Rep. Linden Batemen, R-Idaho Falls, spoke passionately in support of his pro-cursive resolution, HCR 3, before the House voted 68-2 in favor of it this morning. “If we do not teach cursive, the day will come when we will not be able to read cursive handwriting … old documents, inscriptions of any kind. … That will happen. I’m seeing it happen now,” he said. The resolution calls on the State Board of Education to include cursive handwriting in the new “Common Core” standards for what children should learn in school.
“We should not be clones of every other state when it comes to Common Core,” Bateman declared. “We should be able to customize it and make room for cursive. … For example, we might delay the keyboarding in the 3rd grade.” He said, “Ladies and gentlemen, let’s have a renaissance, a rebirth of elegant handwriting. … Let’s not let this elegant art form vanish.”
Rep. Dell Raybould, R-Rexburg, said when he was in school long ago, the focus was on the basics: Reading, writing and arithmetic. “How far we have strayed from those basics,” he said. “Writing is one of the basics.” Last fall, he said, at his potato harvest, he had 47 employees, and 26 were high school seniors. Each had to fill out a W4 form for him. “And I’ll bet a third of them, maybe more, I had to call their mother and find out how to spell their name,” Raybould said. “They couldn’t write. Many of ‘em didn’t write at all , they printed, and I couldn’t read the printing. … I think we need to get our schools back to the idea that that is a basic part of our education, that is something that is required for you to be successful throughout your life.”
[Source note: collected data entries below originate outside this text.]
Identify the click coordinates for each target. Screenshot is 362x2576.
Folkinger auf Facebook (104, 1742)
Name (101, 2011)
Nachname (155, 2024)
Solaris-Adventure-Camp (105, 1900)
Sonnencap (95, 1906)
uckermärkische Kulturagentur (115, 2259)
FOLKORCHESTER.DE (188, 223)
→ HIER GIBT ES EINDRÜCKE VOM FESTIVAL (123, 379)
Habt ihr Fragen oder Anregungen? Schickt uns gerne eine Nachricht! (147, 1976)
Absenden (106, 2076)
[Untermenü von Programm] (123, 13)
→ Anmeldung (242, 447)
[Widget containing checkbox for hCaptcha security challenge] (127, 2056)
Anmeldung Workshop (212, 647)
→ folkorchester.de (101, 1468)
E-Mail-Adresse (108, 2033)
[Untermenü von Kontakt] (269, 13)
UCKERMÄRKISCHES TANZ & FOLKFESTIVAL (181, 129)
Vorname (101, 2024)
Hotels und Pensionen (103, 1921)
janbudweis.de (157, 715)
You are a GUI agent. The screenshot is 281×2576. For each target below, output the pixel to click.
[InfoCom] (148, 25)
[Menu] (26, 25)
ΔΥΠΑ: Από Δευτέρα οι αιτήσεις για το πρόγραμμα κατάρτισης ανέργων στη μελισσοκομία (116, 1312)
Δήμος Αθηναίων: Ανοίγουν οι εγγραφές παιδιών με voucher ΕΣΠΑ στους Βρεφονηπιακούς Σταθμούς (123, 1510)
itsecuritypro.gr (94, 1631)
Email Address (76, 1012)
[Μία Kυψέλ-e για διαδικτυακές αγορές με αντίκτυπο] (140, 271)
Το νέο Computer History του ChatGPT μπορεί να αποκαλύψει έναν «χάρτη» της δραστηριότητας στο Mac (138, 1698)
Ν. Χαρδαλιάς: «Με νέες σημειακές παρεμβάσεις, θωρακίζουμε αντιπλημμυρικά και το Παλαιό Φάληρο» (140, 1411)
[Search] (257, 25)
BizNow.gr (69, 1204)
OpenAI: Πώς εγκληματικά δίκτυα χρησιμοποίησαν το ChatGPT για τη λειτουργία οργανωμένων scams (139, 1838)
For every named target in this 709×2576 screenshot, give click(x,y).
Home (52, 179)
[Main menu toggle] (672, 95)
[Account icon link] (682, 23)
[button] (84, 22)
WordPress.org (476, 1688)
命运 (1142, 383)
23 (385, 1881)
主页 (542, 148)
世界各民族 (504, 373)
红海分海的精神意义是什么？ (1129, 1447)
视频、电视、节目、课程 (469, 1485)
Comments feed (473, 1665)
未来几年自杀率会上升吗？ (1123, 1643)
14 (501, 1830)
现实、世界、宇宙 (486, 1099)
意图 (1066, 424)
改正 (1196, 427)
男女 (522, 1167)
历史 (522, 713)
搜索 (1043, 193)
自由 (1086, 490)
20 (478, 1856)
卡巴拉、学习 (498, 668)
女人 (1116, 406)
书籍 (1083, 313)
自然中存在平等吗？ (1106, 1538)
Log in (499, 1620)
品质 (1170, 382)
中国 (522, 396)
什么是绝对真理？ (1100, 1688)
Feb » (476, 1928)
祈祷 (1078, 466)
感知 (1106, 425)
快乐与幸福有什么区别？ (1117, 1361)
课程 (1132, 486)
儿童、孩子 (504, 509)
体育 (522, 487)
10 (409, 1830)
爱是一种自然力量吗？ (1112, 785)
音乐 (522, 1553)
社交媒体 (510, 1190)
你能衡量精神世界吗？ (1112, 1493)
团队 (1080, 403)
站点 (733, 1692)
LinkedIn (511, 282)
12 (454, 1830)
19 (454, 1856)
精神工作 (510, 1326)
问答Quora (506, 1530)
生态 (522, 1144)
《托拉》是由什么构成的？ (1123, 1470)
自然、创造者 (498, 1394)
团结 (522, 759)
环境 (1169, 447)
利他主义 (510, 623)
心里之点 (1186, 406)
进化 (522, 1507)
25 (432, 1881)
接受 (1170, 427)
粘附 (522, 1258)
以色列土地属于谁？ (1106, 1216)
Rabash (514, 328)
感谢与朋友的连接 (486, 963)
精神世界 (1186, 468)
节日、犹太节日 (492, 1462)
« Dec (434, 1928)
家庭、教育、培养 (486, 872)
Rep. Grant Burgoyne, D-Boise, said, “I do think there is a bigger principle here, and that is the degree to which the Legislature should be involved in setting the curriculum for our schools.” He said he’d support the bill today because Bateman said it’s backed by state Superintendent of Schools Tom Luna. But, he said, “I feel that we need to be very careful about turning curriculum issues into a matter of legislative debate.” The only no votes came from Reps. John Rusche, D-Lewiston, and Holli Woodings, D-Boise. The resolution now moves to the Senate.